◆ What you are asked to do: Only one number is wanted here: how many lines of the data hold "computer".

*** Data listing ***

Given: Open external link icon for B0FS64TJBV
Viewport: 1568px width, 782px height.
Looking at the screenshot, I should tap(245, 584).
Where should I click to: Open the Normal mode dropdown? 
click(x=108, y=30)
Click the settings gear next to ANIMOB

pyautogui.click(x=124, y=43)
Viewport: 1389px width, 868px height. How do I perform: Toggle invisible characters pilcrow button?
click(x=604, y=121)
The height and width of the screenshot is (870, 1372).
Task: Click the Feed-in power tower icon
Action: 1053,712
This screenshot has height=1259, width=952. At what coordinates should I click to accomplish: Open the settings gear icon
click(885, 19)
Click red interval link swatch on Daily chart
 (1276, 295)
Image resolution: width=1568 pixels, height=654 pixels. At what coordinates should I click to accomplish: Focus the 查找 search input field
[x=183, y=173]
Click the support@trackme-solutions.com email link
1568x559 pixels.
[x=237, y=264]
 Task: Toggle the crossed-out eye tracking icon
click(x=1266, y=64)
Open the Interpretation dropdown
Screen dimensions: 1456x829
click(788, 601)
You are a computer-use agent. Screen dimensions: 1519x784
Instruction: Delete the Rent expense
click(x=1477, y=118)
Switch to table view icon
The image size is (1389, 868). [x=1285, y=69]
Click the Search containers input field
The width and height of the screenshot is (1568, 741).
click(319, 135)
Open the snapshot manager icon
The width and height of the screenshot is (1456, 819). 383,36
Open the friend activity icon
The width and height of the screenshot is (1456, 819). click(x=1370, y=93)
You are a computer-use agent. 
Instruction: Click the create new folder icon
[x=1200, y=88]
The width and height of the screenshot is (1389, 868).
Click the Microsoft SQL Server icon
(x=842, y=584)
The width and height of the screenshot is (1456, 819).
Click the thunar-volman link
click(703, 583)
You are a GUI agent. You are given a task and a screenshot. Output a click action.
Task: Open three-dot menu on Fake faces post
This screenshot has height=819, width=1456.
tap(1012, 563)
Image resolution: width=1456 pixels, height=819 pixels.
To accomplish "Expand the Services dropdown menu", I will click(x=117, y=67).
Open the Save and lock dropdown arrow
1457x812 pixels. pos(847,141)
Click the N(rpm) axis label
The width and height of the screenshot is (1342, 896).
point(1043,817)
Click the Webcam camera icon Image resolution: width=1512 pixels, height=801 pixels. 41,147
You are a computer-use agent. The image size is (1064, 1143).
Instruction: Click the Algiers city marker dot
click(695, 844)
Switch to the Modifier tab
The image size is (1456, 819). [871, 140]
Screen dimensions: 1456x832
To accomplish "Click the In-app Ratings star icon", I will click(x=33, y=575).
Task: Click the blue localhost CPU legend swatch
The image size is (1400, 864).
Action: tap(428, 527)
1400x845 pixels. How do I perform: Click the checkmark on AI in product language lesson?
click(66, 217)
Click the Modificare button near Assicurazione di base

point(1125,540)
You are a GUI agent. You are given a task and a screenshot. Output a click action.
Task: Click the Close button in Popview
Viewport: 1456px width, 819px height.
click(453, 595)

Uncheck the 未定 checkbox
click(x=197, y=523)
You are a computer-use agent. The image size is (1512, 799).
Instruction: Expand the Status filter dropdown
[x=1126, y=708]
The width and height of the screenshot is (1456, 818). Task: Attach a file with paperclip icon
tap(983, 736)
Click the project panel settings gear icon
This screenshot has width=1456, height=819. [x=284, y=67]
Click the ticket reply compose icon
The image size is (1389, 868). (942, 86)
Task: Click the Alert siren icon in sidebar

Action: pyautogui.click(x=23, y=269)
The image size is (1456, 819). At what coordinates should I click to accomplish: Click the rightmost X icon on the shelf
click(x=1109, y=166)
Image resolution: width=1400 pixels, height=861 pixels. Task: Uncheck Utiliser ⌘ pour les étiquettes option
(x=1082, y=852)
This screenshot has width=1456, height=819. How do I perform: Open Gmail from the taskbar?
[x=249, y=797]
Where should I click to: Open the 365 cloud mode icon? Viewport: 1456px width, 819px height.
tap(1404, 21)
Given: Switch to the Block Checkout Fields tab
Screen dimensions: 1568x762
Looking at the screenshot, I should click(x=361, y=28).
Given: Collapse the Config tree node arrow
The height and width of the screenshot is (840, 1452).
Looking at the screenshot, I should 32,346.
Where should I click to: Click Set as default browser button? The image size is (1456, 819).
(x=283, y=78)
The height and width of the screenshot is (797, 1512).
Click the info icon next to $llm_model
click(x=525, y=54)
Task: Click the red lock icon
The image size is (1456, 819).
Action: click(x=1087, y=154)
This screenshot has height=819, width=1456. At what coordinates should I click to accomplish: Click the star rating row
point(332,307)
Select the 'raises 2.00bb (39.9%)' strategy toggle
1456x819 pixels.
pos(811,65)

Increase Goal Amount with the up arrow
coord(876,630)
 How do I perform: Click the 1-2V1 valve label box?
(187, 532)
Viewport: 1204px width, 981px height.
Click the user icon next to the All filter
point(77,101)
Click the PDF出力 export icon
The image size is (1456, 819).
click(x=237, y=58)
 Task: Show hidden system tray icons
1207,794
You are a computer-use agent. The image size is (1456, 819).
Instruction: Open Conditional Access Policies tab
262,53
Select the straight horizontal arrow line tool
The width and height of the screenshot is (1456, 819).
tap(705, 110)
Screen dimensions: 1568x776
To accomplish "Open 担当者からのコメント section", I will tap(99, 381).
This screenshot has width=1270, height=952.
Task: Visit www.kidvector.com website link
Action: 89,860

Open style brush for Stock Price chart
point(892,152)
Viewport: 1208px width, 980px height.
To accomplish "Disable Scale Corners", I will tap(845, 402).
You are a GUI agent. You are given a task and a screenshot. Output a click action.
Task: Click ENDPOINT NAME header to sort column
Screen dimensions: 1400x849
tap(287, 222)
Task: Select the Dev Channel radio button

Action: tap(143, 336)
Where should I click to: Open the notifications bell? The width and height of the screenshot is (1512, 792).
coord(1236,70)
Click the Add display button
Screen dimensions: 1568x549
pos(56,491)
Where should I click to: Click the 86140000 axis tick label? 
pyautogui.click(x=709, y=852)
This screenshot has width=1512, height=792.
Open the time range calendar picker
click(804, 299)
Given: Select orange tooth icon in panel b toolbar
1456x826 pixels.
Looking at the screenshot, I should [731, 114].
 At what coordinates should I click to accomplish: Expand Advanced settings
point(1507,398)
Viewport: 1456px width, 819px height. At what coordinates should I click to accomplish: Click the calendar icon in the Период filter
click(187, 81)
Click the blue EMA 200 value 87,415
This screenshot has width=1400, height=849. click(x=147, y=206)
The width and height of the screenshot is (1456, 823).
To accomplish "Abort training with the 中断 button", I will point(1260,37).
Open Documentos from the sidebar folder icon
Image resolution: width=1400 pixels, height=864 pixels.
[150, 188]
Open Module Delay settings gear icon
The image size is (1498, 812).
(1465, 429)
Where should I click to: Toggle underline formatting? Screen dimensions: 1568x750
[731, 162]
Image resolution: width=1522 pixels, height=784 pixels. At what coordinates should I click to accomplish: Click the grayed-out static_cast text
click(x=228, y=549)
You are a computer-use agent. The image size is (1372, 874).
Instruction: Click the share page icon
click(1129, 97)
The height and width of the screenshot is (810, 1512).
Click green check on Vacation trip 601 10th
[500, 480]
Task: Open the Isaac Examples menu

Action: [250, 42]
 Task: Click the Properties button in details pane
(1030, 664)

*** End of Data listing ***

◆ Answer box: 6